(WORK TO COMPLETE) Return the lines from the line containing "Task: Go to next sheet with right arrow" onward. Each must match exactly, and the last line of the listing below must be included.

(DATASET RECORDS)
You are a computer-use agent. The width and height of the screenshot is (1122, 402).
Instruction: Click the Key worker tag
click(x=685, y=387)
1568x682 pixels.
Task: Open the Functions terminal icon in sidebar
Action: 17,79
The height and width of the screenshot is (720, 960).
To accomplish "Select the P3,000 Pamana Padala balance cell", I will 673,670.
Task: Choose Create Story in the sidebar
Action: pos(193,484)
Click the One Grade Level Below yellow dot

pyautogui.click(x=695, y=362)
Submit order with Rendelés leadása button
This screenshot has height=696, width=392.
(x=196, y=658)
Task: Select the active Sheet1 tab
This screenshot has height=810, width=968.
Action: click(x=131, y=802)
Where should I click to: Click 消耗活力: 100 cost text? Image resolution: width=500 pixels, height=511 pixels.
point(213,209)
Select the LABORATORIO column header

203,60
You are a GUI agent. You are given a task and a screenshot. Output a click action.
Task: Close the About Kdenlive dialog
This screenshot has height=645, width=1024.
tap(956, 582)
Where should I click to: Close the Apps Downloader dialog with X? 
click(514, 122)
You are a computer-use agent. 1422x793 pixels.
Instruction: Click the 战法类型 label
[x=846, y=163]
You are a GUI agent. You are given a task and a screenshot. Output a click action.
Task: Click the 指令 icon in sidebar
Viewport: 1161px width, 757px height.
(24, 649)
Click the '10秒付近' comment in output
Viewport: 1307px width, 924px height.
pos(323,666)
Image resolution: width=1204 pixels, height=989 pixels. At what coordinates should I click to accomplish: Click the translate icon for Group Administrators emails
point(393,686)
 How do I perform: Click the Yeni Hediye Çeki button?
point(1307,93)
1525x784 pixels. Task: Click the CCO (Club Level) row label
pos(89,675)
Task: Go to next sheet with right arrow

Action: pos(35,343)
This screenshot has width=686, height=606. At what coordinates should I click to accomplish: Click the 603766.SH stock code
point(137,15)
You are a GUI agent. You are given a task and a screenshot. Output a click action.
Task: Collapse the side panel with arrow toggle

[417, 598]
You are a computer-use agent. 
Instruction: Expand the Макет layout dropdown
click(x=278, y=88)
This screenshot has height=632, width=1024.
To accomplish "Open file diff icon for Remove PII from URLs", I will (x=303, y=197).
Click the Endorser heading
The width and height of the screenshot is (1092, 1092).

(SOLUTION FOR THIS TASK)
Task: Go to next sheet with right arrow

Action: pos(35,343)
This screenshot has width=686, height=606. At what coordinates should I click to accomplish: Click the 603766.SH stock code
point(137,15)
You are a GUI agent. You are given a task and a screenshot. Output a click action.
Task: Collapse the side panel with arrow toggle

[417, 598]
You are a computer-use agent. 
Instruction: Expand the Макет layout dropdown
click(x=278, y=88)
This screenshot has height=632, width=1024.
To accomplish "Open file diff icon for Remove PII from URLs", I will (x=303, y=197).
Click the Endorser heading
The width and height of the screenshot is (1092, 1092).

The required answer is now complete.